Donald Trump is viewed very unfavorably by Asian Americans, according to data from the  2016 Post-Election National Asian American Survey (NAAS). Only 32 percent of Asian Americans hold a favorable view of Trump, with 9 percent viewing him very favorably. By contrast, 52 percent of Asian Americans view Trump unfavorably, with about a third viewing him very unfavorably.

Unfavorable views on Trump were especially high among Korean, Japanese, and Pakistani Americans. Even among Chinese Americans, who saw an uptick in social media activity in favor of Trump prior to the election, many more held unfavorable views than favorable views. Vietnamese Americans were the only group for whom the proportion of favorable views was greater than the proportion of unfavorable views.

 The 2016 post-election survey interviewed 4,393 Asian Americans and comparison samples of Pacific Islanders, Whites, Latinos, and Blacks conducted between Nov. 10, 2016 and March 2, 2017. For the first time, the survey also includes nationally representative samples of Pakistani and Bangladeshi Americans.

In contrast to their views on Trump, Asian Americans generally held favorable views on Hillary Clinton after the election. Nearly 60 percent of Asian Americans held a favorable view of Clinton, and she was viewed favorably by a majority of Asian Americans, except for Chinese Americans, who were split between favorable and unfavorable views. These views on the two major-party presidential candidates generally tracked with their vote choices in the November election.
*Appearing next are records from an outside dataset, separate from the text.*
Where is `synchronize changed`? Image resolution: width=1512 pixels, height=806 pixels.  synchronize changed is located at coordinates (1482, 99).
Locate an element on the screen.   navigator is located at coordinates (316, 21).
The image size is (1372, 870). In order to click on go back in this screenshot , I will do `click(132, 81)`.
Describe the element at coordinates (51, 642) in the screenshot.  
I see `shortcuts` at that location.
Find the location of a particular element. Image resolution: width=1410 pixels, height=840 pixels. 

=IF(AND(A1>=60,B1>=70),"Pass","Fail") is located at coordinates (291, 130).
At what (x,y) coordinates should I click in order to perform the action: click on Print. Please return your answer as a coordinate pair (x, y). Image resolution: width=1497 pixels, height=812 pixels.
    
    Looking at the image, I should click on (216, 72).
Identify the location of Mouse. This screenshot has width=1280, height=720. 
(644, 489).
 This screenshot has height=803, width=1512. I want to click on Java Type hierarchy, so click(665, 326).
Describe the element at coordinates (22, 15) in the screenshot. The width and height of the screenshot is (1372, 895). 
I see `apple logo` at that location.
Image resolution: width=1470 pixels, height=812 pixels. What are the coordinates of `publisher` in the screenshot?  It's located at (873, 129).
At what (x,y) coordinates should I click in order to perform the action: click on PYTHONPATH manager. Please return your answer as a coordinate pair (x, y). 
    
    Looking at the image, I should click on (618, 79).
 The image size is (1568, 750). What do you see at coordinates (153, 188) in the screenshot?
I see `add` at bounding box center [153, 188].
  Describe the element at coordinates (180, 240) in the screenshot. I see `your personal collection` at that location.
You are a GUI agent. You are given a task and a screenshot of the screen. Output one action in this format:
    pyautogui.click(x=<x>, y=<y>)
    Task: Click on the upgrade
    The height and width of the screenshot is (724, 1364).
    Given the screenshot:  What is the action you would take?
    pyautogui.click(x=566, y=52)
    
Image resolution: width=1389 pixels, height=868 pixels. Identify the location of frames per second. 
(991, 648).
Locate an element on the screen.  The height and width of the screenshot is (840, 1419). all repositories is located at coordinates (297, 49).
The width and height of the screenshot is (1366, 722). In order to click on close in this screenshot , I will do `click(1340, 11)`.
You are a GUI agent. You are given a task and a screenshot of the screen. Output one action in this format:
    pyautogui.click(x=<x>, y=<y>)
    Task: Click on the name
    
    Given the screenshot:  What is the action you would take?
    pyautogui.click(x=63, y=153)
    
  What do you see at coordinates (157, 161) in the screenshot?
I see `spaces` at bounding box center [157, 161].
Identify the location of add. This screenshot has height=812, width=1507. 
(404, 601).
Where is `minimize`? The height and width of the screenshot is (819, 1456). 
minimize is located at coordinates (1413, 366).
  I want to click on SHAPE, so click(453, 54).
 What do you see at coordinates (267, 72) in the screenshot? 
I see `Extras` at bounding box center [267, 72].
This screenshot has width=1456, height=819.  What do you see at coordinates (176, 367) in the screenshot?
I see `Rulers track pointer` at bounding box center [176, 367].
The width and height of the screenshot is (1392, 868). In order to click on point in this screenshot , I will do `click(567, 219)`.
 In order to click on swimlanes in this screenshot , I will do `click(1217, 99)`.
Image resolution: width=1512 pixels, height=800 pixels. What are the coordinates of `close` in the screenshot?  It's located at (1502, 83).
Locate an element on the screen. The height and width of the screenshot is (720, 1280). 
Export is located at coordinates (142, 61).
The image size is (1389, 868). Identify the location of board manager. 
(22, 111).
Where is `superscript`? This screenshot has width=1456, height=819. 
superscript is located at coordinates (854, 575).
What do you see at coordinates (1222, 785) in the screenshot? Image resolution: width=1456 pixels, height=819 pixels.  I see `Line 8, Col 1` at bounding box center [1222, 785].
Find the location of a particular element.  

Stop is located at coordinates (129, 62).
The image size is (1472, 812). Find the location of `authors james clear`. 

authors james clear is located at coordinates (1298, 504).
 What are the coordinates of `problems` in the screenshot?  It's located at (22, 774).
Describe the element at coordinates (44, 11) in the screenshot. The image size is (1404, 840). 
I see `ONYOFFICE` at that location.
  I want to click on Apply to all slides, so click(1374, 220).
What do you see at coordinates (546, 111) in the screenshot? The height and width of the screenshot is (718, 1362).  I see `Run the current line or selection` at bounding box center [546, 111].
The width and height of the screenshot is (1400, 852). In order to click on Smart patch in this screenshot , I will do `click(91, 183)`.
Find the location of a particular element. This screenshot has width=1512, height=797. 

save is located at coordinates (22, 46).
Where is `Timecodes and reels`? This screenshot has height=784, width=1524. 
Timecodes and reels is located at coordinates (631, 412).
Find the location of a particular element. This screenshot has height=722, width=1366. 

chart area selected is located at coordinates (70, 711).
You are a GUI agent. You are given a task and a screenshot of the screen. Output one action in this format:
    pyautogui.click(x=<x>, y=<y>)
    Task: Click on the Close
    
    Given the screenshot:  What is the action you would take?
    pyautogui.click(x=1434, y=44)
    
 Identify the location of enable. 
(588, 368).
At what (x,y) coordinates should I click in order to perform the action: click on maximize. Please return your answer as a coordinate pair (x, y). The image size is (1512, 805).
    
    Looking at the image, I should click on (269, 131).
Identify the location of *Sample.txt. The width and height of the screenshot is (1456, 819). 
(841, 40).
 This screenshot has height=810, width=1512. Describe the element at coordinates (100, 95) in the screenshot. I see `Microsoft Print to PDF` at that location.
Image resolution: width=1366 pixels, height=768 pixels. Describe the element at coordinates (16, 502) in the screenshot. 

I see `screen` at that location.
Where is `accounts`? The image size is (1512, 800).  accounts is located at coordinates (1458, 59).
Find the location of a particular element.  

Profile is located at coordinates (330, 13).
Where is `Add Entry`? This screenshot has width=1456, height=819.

The National Asian American Survey was founded in 2008, and repeated in 2012 and 2016. It is a scientific and nonpartisan effort to poll the opinions of Asian Americans and Pacific Islanders, and is the only nationally representative academic survey of the political and social attitudes of this population. The 2016 Post-Election Survey was supported by a major grant from the National Science Foundation, with support for supplemental data collections from the Ford Foundation, California Immigration Research Initiative, and the Wallace H. Coulter Foundation. The authors are solely responsible for the content and analysis presented herein.